Volcano already felt
dated when it was released in 1997. Imagine how it feels now. It’s a feeble
disaster film, of the type where the heroes are all square-jawed types who just
need to stop focusing on their super important jobs and look after their kids,
and the villains are all greedy businessmen. Anyway a volcano goes off under
Los Angeles (don’t ask) so disaster zone manager Mike Roark (Tommy Lee Jones
looking so bored he can barely be bothered to deliver the lines) has to save
the city and his daughter. Mostly his daughter. Literally everything you could
expect to happen, inevitably happens.
Volcano is almost
unspeakably bad. I mean I watched it expecting it to be rubbish, but at least sort
of fun rubbish. But this is just, y’know, a rubbishy rubbish. For ages. It’s almost
half the runtime before the volcano really goes boom – and then you are reminded how
dull watching lava pour very slowly forward can be. And it moves very slowly.
Despite this it keeps creeping up on the cast as it from nowhere. None of whom, by the way, you
would miss if they failed to turn up to a dinner party, let alone if they were
incinerated by molten rock.
The heat of that molten rock, by the way, changes according
to the requirements of the scene and the plot armour of the characters. At
least two red shirts (and the red shirts are easy to spot) are vaporised solely
from being in close proximity to it early on. Later, the key heroes are
suspended a few feet above it, or even splashed by it, and feel no real effect
other than some hot shoes and a few burns.

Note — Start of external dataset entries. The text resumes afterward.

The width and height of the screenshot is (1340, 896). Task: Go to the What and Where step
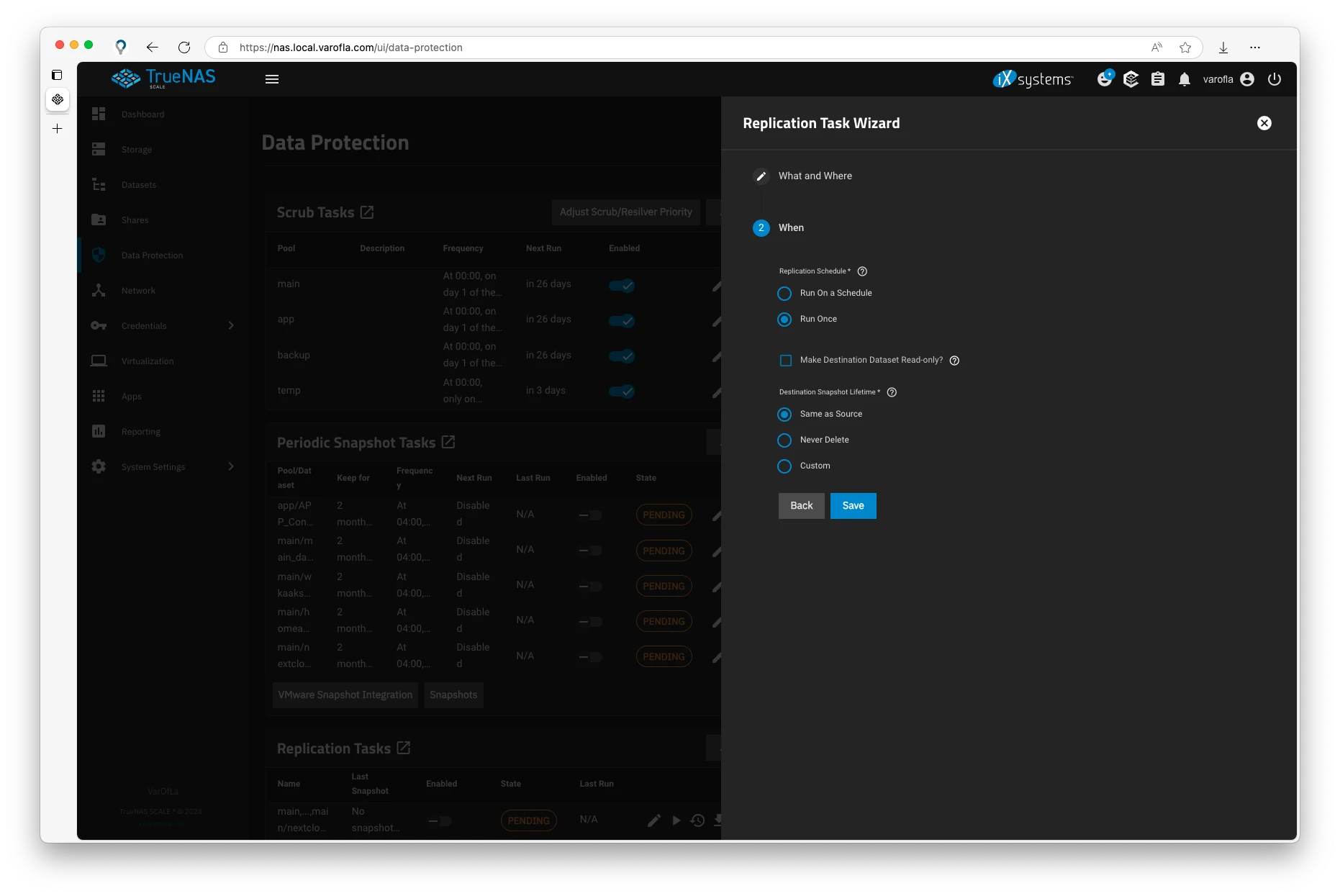point(815,176)
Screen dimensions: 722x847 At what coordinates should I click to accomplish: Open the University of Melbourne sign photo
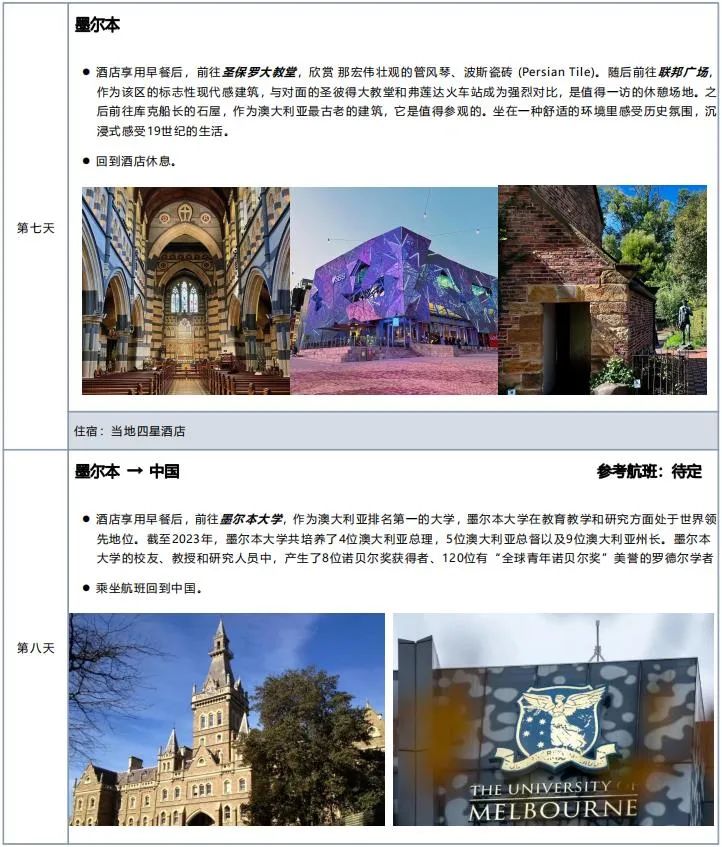[553, 719]
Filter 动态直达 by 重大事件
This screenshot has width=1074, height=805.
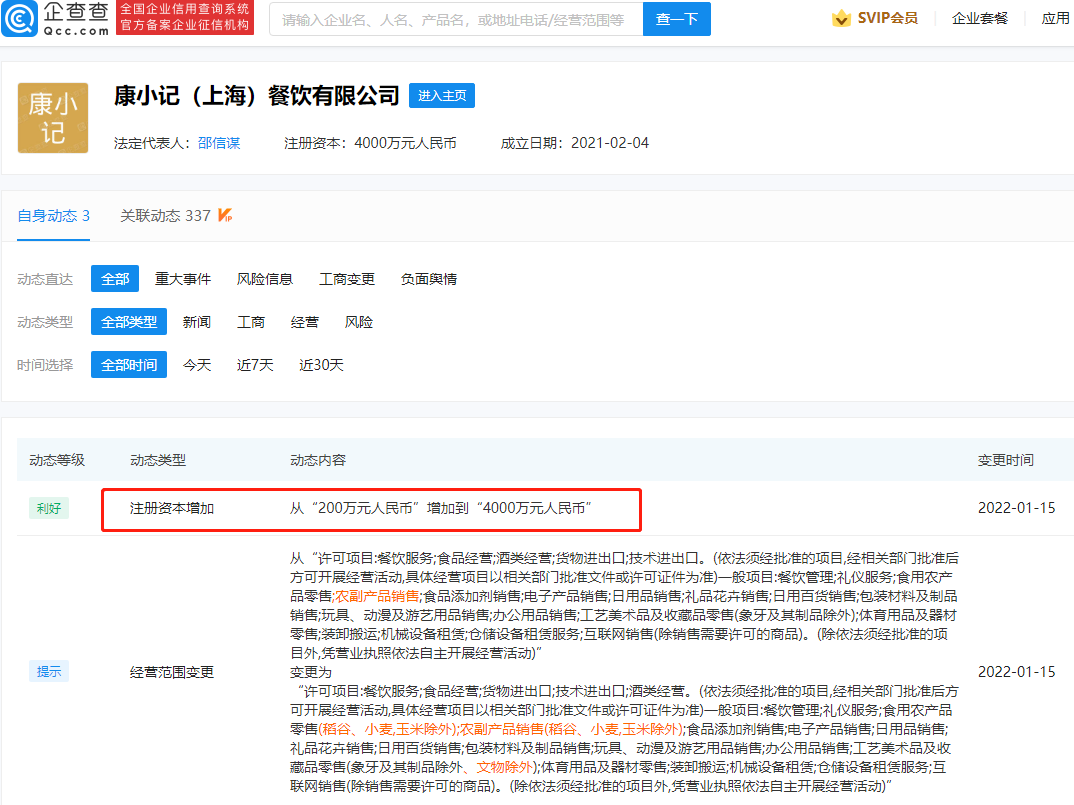182,279
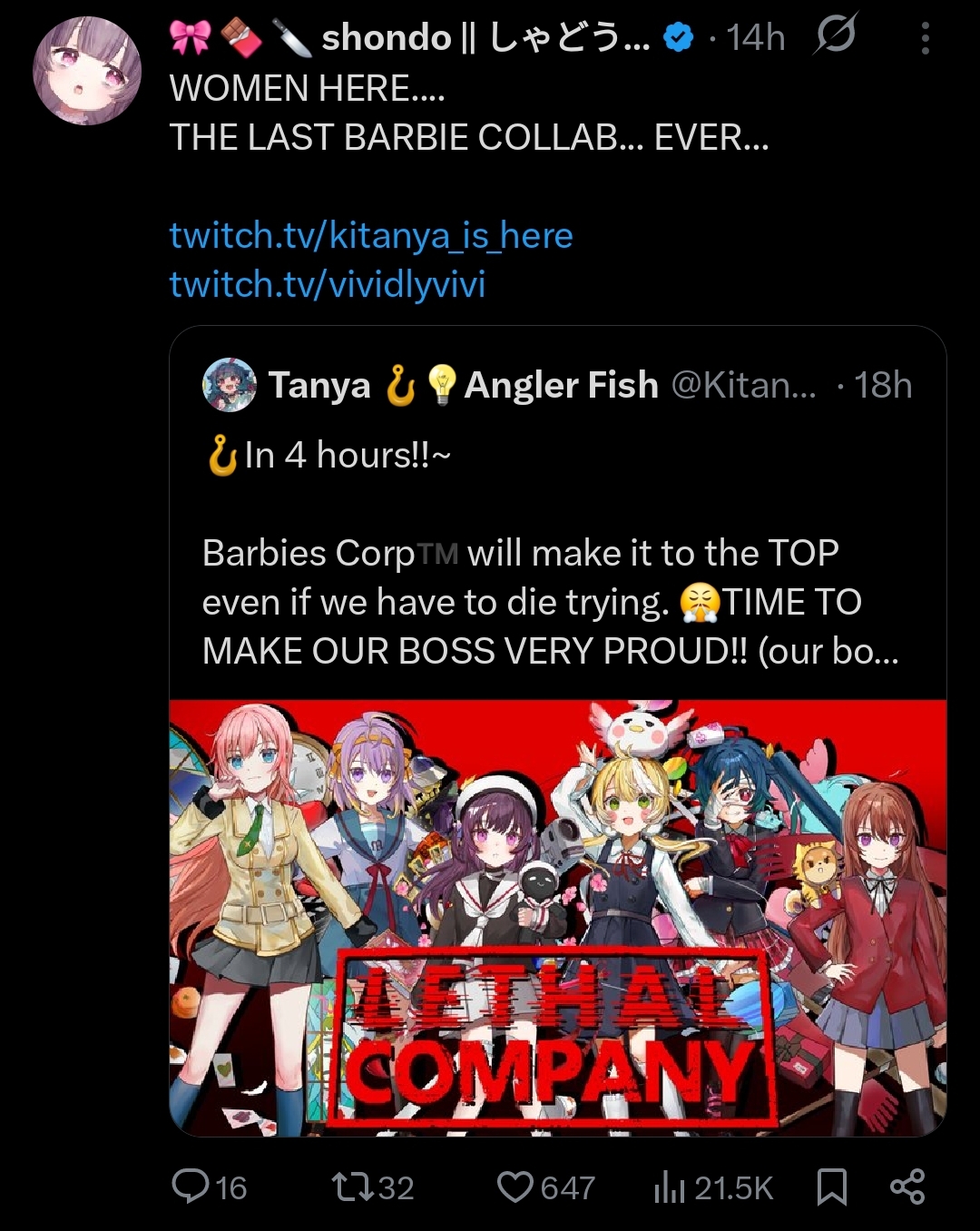Click the @Kitan... handle
This screenshot has height=1231, width=980.
(744, 385)
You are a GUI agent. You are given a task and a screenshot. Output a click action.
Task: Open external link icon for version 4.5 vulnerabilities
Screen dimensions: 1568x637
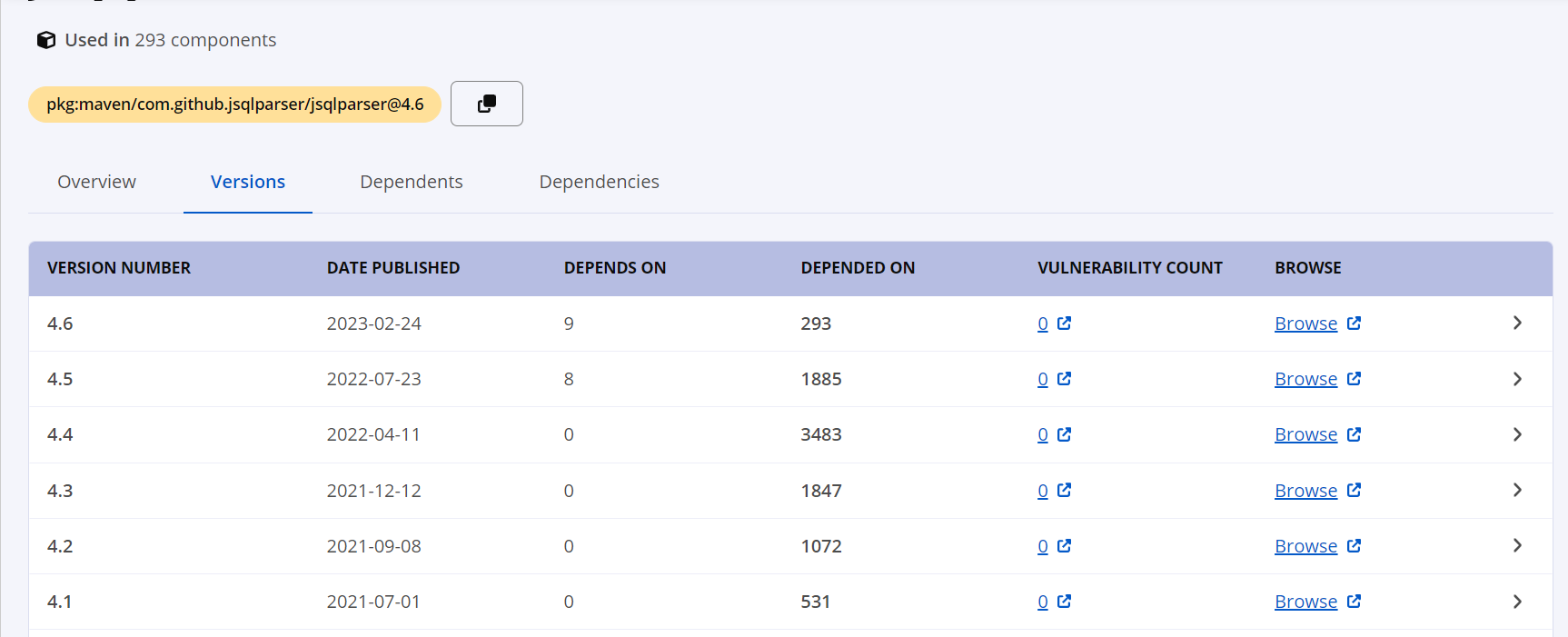[x=1064, y=379]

Tommy Lee Jones is completely and utterly miscast in a role
that he looks like he hated every minute of filming. Roark is your typical
shouty man. He has family problems (needless to say these get
fixed in the film) but his main quality seems to be his near creepy love for
his daughter, a love that blinds him to all other events. Early in the disaster
he abandons a fireman in a truck in order to carry his daughter away from lava
(the fireman and the man who tries to save him instead die horribly). Later Roark tries to stop a vital explosion that could save the city
because his daughter may be at risk having stupidly walked into the middle of the blast radius.
It doesn’t help that his daughter is the worst example of a dumb
damsel-in-distress ever, frequently freezing up in the face of any danger and
proving hopelessly incapable of showing any initiative. Never mind a volcano
eruption, she’d be hopeless with toast burning. It’s as impossible to care for
her as it is any other flipping character. To be honest I’d quite happily drop
a pile of lava on all of them. That would at least be fitting with the film's vomit inducing infantile liberalism - "Why look" (to paraphrase a wiser-than-his-years kid who has nearly got himself killed) "Everyone looks the same under volcanic ash". Yup, whatever colour or creed everyone looks equally sad about being in this film.
Jackson directs this with a mixture of total lack of
inspiration (not helped by some effects that looked painfully wonky even then),
ludicrously overblown zoom shots (whenever something dangerous happens), and
laughable camera work. It makes the whole film look and feel even more stupid
than it does already. Will you care about anything that happens in the film? No
you won’t. Will you laugh at it? Not quite enough to justify watching it.